**Problem details:**
Look below for the line that contains "Given: Collapse the sequence content model", then copy it and each following line exactly, through and including the line that contains "Click the Matched count of 7".

**Supplied material:**
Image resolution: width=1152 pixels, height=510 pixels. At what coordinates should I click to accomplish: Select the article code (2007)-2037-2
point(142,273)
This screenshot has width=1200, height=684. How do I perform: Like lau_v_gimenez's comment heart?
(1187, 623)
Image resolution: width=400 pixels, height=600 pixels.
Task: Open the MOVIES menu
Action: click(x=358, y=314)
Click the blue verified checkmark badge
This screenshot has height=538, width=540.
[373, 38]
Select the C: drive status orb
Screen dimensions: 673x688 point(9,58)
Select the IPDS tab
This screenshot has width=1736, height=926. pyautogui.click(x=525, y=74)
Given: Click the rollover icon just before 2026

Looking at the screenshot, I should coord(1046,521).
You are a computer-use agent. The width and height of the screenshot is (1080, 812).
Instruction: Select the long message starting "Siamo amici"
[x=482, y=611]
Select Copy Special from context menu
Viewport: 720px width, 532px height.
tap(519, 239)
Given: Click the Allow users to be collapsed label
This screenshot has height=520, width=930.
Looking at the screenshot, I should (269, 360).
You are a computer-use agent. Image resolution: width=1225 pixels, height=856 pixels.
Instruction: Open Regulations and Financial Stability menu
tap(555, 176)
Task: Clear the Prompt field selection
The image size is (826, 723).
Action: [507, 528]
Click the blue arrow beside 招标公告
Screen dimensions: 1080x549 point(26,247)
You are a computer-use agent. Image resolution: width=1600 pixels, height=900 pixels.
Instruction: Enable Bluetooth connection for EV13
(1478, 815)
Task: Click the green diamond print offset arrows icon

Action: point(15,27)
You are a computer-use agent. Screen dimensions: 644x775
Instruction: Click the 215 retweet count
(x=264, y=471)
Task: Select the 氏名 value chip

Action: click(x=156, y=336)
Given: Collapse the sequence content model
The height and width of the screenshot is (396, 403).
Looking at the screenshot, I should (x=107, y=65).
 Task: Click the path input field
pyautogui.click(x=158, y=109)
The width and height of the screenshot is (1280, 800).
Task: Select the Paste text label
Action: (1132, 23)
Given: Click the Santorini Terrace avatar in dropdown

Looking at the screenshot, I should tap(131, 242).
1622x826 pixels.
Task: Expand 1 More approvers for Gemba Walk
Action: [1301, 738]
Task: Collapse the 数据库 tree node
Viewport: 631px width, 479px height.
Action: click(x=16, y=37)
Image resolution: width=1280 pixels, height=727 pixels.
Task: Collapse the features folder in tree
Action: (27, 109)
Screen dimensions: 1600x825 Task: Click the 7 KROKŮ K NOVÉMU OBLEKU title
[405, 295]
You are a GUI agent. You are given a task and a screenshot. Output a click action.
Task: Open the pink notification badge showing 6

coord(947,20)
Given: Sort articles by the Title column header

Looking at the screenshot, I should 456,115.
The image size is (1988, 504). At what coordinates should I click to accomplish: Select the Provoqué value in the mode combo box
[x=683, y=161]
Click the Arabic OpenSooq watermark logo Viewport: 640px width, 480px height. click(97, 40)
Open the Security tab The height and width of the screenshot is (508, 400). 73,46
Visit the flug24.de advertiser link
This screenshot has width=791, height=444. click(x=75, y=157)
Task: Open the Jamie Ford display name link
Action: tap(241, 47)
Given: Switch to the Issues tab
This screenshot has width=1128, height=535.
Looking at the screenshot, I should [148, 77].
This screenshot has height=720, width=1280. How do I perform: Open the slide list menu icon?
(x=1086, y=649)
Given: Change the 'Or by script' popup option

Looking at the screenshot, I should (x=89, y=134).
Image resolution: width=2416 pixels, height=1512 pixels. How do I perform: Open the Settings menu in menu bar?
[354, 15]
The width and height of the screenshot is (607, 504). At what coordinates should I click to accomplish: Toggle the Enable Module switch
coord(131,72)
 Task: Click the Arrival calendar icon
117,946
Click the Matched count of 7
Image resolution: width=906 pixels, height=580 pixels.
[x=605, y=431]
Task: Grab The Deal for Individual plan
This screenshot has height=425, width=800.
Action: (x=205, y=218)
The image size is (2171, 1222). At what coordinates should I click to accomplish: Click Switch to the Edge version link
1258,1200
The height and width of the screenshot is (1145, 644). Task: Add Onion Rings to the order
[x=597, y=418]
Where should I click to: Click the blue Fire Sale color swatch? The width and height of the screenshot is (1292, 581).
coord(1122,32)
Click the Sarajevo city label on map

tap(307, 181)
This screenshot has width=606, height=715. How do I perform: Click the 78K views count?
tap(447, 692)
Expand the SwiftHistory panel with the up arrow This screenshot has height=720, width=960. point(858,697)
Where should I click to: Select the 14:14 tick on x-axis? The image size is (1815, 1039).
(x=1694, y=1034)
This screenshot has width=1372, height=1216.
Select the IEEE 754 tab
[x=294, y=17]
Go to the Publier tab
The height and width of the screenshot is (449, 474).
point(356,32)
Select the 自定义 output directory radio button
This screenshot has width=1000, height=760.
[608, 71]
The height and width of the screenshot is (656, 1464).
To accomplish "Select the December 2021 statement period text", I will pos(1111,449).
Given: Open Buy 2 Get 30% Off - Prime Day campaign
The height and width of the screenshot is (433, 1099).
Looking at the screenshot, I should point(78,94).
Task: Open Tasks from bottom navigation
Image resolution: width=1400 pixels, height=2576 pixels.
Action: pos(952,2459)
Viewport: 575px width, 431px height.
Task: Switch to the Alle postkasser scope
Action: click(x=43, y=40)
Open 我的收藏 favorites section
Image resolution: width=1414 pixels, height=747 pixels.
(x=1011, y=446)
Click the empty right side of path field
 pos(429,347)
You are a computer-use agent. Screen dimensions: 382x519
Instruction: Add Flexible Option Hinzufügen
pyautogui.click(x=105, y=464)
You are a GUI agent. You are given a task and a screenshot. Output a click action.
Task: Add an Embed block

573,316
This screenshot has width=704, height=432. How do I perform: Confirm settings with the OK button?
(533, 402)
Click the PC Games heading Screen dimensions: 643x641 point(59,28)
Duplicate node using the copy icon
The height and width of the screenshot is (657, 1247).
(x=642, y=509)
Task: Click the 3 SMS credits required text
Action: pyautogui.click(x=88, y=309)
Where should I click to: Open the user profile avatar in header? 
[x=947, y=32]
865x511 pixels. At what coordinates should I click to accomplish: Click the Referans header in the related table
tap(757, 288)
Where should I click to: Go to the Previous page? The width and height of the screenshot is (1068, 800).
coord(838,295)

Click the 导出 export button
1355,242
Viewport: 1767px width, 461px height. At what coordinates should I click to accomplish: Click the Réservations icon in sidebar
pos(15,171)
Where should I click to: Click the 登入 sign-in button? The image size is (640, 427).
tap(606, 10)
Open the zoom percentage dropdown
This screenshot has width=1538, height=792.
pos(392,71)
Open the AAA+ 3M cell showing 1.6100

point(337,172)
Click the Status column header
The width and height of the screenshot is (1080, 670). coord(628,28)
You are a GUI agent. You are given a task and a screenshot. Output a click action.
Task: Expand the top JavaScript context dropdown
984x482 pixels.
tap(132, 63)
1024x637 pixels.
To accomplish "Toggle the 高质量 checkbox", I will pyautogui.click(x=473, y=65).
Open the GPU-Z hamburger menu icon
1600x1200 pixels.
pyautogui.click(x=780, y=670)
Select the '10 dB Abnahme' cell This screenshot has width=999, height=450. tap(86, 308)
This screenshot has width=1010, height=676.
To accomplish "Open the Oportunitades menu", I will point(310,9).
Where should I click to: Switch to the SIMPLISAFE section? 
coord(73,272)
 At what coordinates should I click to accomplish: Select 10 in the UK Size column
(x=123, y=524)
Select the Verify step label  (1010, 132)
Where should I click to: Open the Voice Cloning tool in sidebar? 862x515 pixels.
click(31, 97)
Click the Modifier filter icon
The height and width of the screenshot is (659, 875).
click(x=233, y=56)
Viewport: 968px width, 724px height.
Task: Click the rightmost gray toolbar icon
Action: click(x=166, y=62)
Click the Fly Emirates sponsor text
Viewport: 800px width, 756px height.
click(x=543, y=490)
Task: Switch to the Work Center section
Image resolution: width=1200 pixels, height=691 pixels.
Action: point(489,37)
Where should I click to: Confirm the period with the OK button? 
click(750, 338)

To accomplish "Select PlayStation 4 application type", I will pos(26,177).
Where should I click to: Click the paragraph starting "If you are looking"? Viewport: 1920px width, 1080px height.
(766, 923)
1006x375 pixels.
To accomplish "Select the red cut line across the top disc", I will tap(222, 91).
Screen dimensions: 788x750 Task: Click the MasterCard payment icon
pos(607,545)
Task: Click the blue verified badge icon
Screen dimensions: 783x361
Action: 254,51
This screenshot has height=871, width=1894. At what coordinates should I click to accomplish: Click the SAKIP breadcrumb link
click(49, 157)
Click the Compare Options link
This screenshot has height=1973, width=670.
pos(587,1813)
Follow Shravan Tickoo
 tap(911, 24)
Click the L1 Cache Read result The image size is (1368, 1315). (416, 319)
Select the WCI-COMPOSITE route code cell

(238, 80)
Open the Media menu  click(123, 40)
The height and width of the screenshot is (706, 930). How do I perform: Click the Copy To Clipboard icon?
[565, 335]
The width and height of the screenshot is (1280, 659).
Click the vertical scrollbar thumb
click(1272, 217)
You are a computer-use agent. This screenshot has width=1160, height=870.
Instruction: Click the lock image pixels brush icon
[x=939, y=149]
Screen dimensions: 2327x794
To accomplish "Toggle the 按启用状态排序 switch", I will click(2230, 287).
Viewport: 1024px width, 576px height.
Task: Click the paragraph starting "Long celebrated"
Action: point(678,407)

**Exercise solution:**
Given: Collapse the sequence content model
The height and width of the screenshot is (396, 403).
Looking at the screenshot, I should (x=107, y=65).
 Task: Click the path input field
pyautogui.click(x=158, y=109)
The width and height of the screenshot is (1280, 800).
Task: Select the Paste text label
Action: (1132, 23)
Given: Click the Santorini Terrace avatar in dropdown

Looking at the screenshot, I should tap(131, 242).
1622x826 pixels.
Task: Expand 1 More approvers for Gemba Walk
Action: [1301, 738]
Task: Collapse the 数据库 tree node
Viewport: 631px width, 479px height.
Action: click(x=16, y=37)
Image resolution: width=1280 pixels, height=727 pixels.
Task: Collapse the features folder in tree
Action: (27, 109)
Screen dimensions: 1600x825 Task: Click the 7 KROKŮ K NOVÉMU OBLEKU title
[405, 295]
You are a GUI agent. You are given a task and a screenshot. Output a click action.
Task: Open the pink notification badge showing 6

coord(947,20)
Given: Sort articles by the Title column header

Looking at the screenshot, I should 456,115.
The image size is (1988, 504). At what coordinates should I click to accomplish: Select the Provoqué value in the mode combo box
[x=683, y=161]
Click the Arabic OpenSooq watermark logo Viewport: 640px width, 480px height. click(97, 40)
Open the Security tab The height and width of the screenshot is (508, 400). 73,46
Visit the flug24.de advertiser link
This screenshot has width=791, height=444. click(x=75, y=157)
Task: Open the Jamie Ford display name link
Action: tap(241, 47)
Given: Switch to the Issues tab
This screenshot has width=1128, height=535.
Looking at the screenshot, I should [148, 77].
This screenshot has height=720, width=1280. How do I perform: Open the slide list menu icon?
(x=1086, y=649)
Given: Change the 'Or by script' popup option

Looking at the screenshot, I should (x=89, y=134).
Image resolution: width=2416 pixels, height=1512 pixels. How do I perform: Open the Settings menu in menu bar?
[354, 15]
The width and height of the screenshot is (607, 504). At what coordinates should I click to accomplish: Toggle the Enable Module switch
coord(131,72)
 Task: Click the Arrival calendar icon
117,946
Click the Matched count of 7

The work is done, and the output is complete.